使用PHP禁用API URL中的机器人

I know I can disallow robots using robots.txt but few search engines does not follow this. Hence I have a API where my users sends transactional info to insert/update/delete etc., using my API Request Parameters. But when I look at my logs, huge hits have been made to my .php page, Hence I google to use it in my php API page and found nothing.

Hence I landed on SO to get help from experts, is there any way I can block/disallow SE robots to access my base API URL?

The main approaches that I know of for dealing with bots that are ignoring robots.txt are to either:

  1. Blacklist them via your firewall or server
  2. Only allow whitelisted users to access your API

However, you should ask yourself whether they're having any impact on your website. If they're not spamming you with requests (which would be a DDoS attack) then you can probably safely ignore them and filter them out of your logs if you need to analyse real traffic.
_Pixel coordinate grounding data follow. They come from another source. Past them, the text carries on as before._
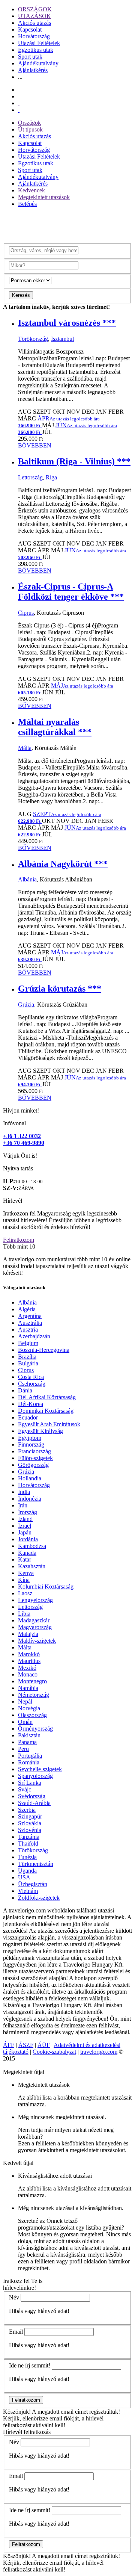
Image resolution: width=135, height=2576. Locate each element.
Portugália (30, 1755)
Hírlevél (12, 1200)
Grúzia (26, 1004)
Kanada (27, 1553)
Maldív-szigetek (37, 1640)
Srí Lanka (29, 1782)
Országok (29, 122)
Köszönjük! (17, 2411)
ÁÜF (44, 2045)
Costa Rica (31, 1377)
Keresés (21, 295)
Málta (25, 748)
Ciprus (26, 612)
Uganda (27, 1870)
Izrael (24, 1525)
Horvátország (34, 36)
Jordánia (28, 1539)
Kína (24, 1580)
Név (14, 2297)
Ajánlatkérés (33, 70)
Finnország (31, 1444)
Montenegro (32, 1681)
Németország (33, 1695)
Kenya (26, 1573)
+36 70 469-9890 (23, 1143)
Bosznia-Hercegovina (43, 1350)
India (24, 1492)
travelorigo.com (98, 2051)
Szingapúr (30, 1816)
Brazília (27, 1356)
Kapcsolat (30, 29)
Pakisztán (29, 1735)
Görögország (33, 1465)
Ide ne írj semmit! (29, 2365)
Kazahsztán (31, 1566)
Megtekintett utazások (44, 197)
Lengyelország (35, 1600)
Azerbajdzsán (34, 1336)
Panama (27, 1742)
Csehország (31, 1383)
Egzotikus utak (35, 50)
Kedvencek (31, 190)
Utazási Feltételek (39, 43)
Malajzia (28, 1634)
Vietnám (28, 1891)
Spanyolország (35, 1776)
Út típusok (30, 129)
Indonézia (29, 1498)
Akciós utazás (34, 23)
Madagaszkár (34, 1620)
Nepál (25, 1701)
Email (16, 2331)
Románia (28, 1762)
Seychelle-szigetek (40, 1769)
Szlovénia (29, 1830)
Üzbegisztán (32, 1884)
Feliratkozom (18, 1240)
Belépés (27, 204)
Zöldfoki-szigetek (39, 1897)
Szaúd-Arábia (34, 1803)
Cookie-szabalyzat (54, 2051)
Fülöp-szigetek (35, 1458)
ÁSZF (25, 2045)
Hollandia (29, 1478)
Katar (24, 1559)
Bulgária (28, 1363)
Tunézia (27, 1857)
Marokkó (29, 1654)
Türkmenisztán (35, 1864)
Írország (27, 1512)
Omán (25, 1722)
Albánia (27, 879)
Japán (25, 1532)
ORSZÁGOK (35, 9)
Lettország (30, 477)
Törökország (33, 339)
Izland (25, 1519)
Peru (23, 1749)
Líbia (24, 1613)
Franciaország (34, 1451)
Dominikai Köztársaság (46, 1410)
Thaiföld (28, 1843)
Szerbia (27, 1810)
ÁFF (8, 2045)
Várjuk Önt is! (20, 1155)
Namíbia (28, 1688)
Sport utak (30, 56)
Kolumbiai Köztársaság (46, 1586)
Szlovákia (29, 1823)
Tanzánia (28, 1837)
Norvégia (29, 1708)
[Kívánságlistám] (19, 96)
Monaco (28, 1674)
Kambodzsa (32, 1546)
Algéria (27, 1309)
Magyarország (35, 1627)
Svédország (31, 1796)
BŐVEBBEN (34, 445)
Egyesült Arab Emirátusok (49, 1424)
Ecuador (28, 1417)
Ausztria (28, 1329)
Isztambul (62, 339)
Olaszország (32, 1715)
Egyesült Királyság (40, 1431)
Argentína (30, 1316)
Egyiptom (29, 1438)
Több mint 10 (19, 1246)
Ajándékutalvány (38, 63)
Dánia (25, 1390)
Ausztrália (30, 1323)
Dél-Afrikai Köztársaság (47, 1397)
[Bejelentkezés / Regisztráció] (19, 110)
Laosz (25, 1593)
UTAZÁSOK (34, 16)
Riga (51, 477)
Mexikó (27, 1667)
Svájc (24, 1789)
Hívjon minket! (21, 1110)
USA (24, 1877)
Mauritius (29, 1661)
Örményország (35, 1728)
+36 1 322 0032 (22, 1136)
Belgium (28, 1343)
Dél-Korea (30, 1404)
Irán (22, 1505)
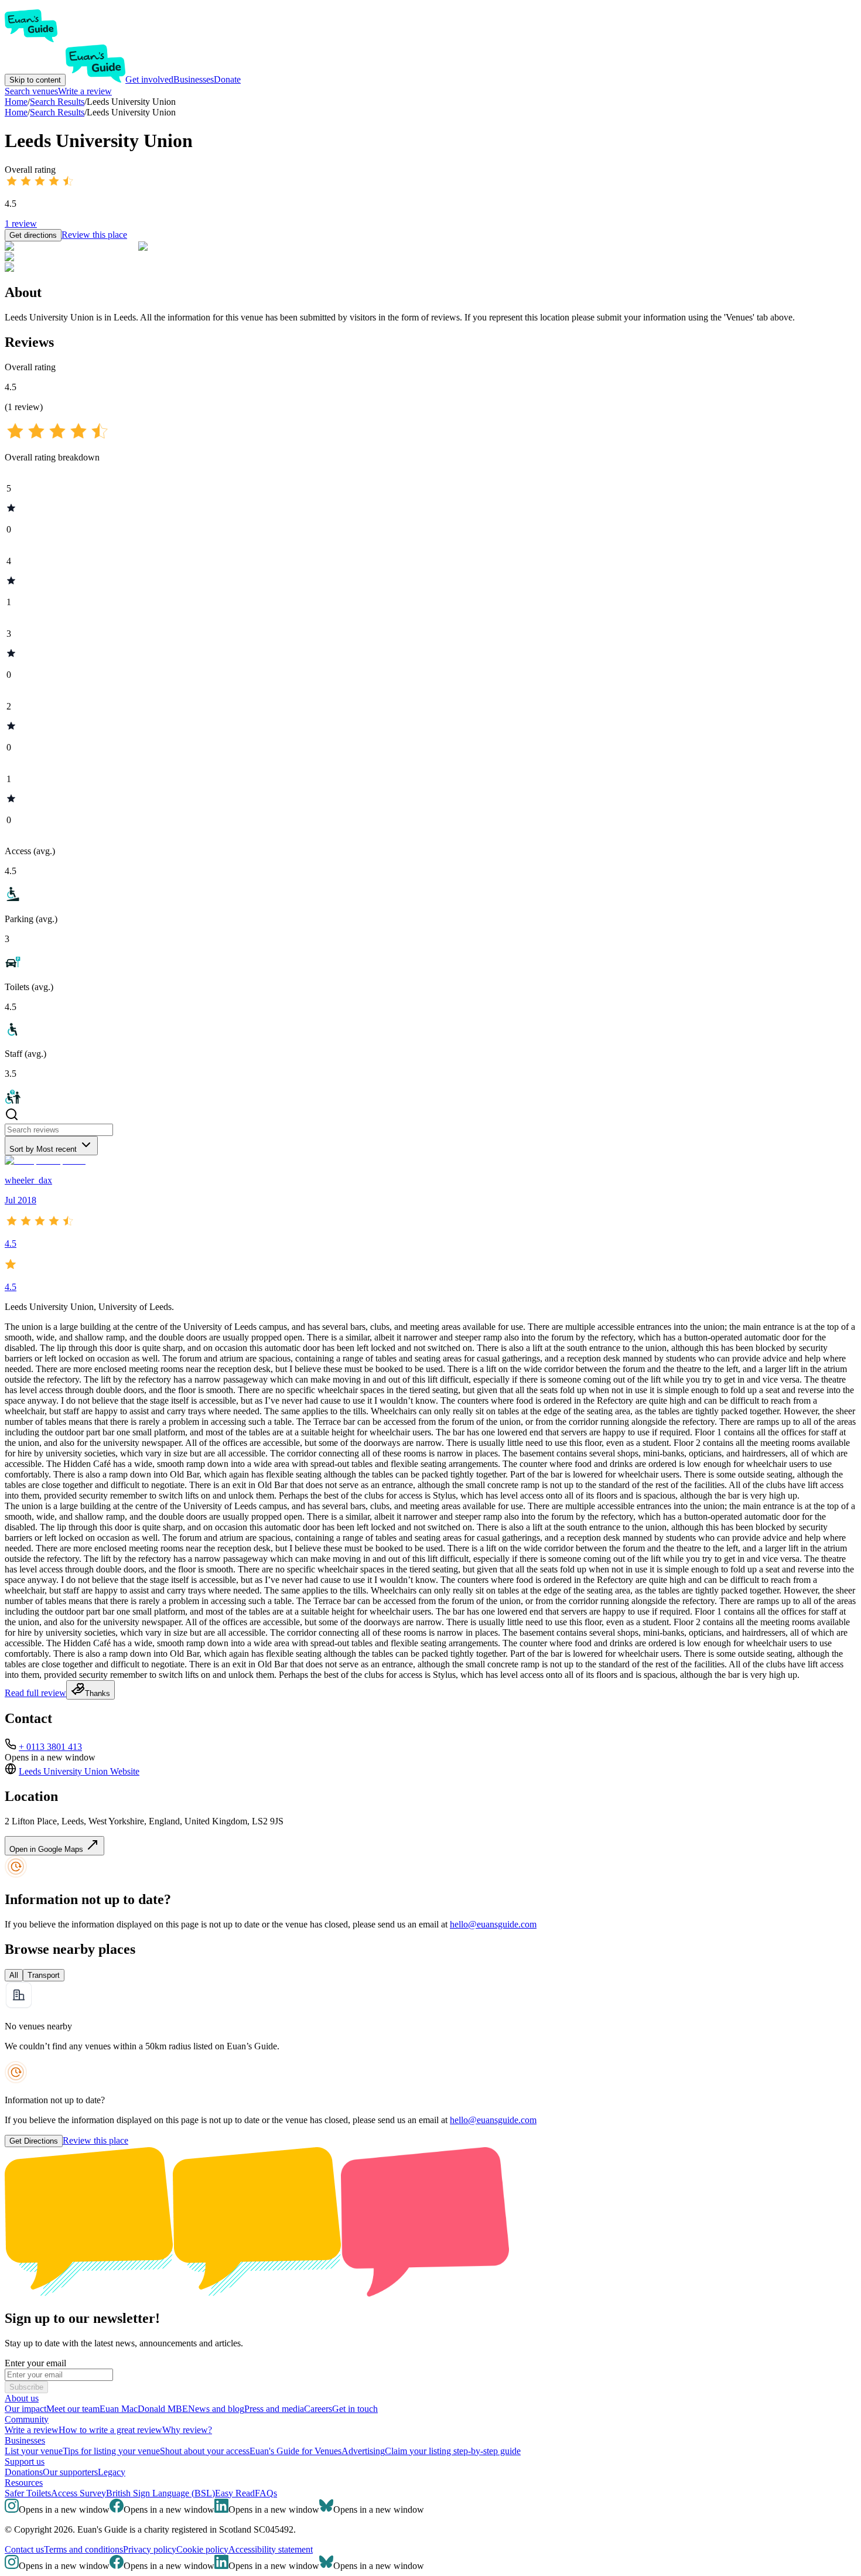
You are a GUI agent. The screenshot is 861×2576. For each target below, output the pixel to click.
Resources (24, 2483)
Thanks (97, 1693)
If you're running a service that people use and you don't want it to be wide open to spam then here's a few more options on how to limit usage:

  1. Restrict access to your API just to your users by assigning them an API token
  2. Rate limit your API (either via the server and/or via your application)
  3. Read the User Agent (UA) of your visitors, a lot of bots will mention they're bots or have fake UAs, the malicious ones will pretend to be users
  4. Implement more advanced measures such as limiting access to a region if a lot of requests suddenly come from there in a short period of time
  5. Use DDoS protection services such as CloudFlare

There's no perfect solution and each option involves trade-offs. If you're worried about DDoS then you could start by looking into your server's capabilities, for example here's an introduction into how NGINX can control traffic: https://www.nginx.com/blog/rate-limiting-nginx/

In a nutshell, any IP hitting your site can be a bot so you should defend by imposing limits and analysing behaviour, since there's no way to know for sure who is a malicious visitor and who isn't until they start using your service.